Intravenous immunoglobulin

IVIG may be effective by interfering with ANCAs and thus inhibiting ANCA-mediated neutrophil activation.[76] Good results were reported in a study of 22 patients with AAV given IVIG as an adjunct to immunosuppressants and/or glucocorticoids.[77]

Mycophenolate mofetil

Mycophenolate mofetil (MMF) (2 g/day) is a derivative of the fungus Penicillium stoloniferum that, similar to azathioprine, limits purine synthesis. MMF is primarily used for immunosuppression in transplant patients and suppresses B and T cells. Because of its favorable side-effect profile and clinical potency, MMF is being increasingly used in the management of systemic connective-tissue disorders and is typically used in combination with prednisone.

A study of microscopic polyangiitis, an MPO-ANCA ̶ associated vasculitis, suggested that MMF may be an alternative to cyclophosphamide in mild-to-moderate microscopic polyangiitis.[78] MMF has been used in small series of refractory WG cases, for both induction and maintenance, with varying responses.[79, 80]

Nowack et al reported a good outcome in a study using MMF during the maintenance phase of treatment in 11 adult patients with ANCA-associated systemic vasculitis (9 patients with WG, 2 patients with microscopic polyangiitis).[81] Patients were started on a regimen of MMF and low-dose oral corticosteroids after a 14-week induction period with steroids and oral cyclophosphamide. Outcome was assessed only to 15 months but was very good. Only 1 patient relapsed 14 months into the maintenance treatment phase. MMF was well tolerated at a dose of 2 g/day, with minimal adverse effects.
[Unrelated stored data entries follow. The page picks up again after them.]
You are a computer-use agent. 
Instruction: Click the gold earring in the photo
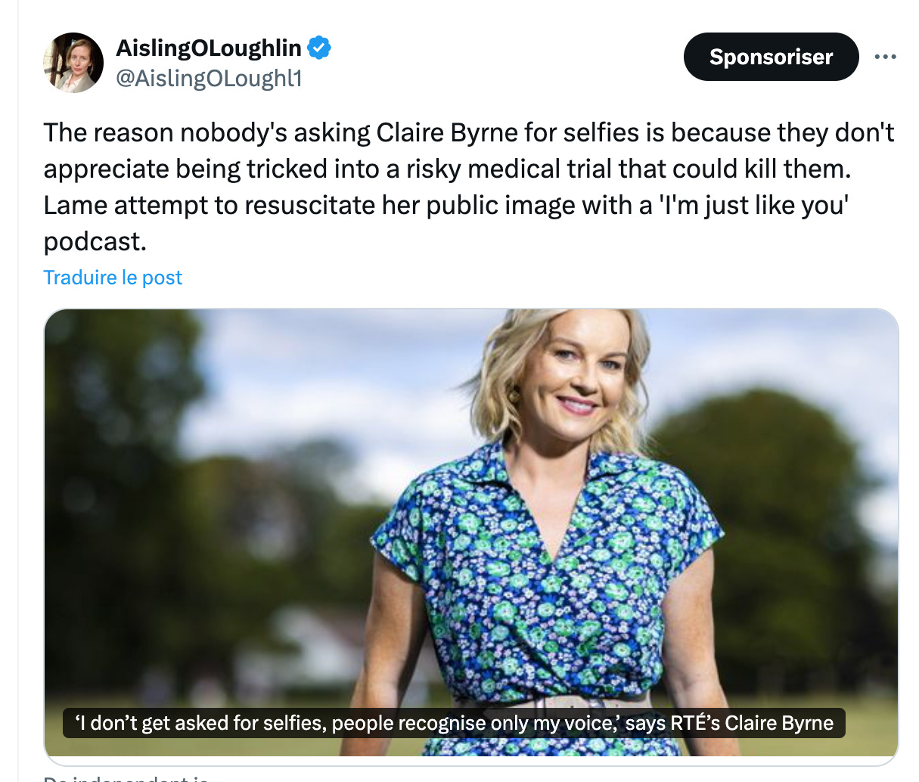[514, 395]
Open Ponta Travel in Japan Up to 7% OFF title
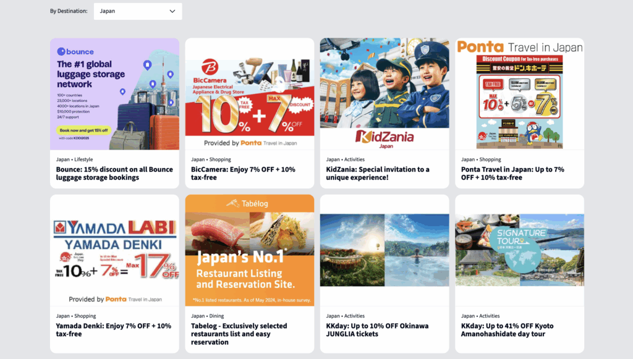 512,174
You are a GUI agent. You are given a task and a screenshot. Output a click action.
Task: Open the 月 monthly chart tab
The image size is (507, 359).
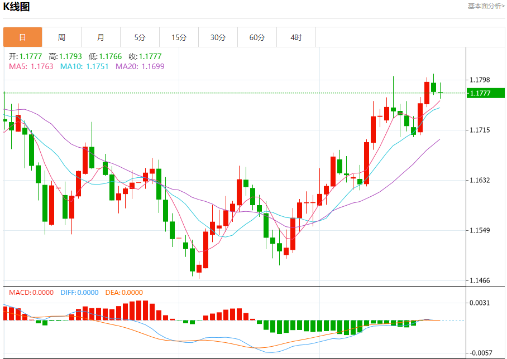click(x=101, y=37)
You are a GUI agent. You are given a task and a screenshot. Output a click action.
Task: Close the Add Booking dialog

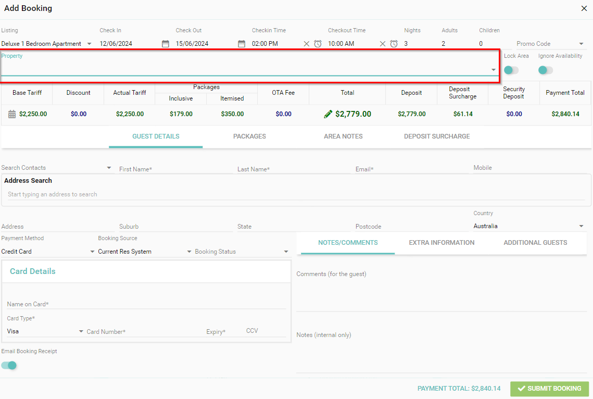[x=584, y=8]
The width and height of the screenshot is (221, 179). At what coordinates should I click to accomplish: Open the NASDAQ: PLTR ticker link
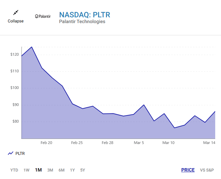click(85, 15)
Joy et al evaluated MMF in patients with non–life-threatening recurrent or cyclophosphamide-resistant ANCA (+) small-vessel vasculitis.[79] A 24-week treatment period in conjunction with corticosteroids resulted in a marked reduction in disease activity as assessed by the Birmingham Vasculitis Activity Scoring system. Thus, MMF may be useful in this setting to avoid recurrent treatment with alkylating agents.

However, a European Vasculitis Study Group trial (IMPROVE, International Mycophenolate Mofetil to Reduce Outbreaks of Vasculitides) reported that MMF was less effective than azathioprine in the maintenance of remission of AAV.[82] Further studies are needed.

Etanercept

Etanercept is a dimeric, recombinant human fusion protein with 2 soluble p75 tumor necrosis factor ̶ alpha (TNF-α) receptors linked to the Fc region of human IgG1. The initial pilot study showed good response when etanercept was added to standard therapy.[83]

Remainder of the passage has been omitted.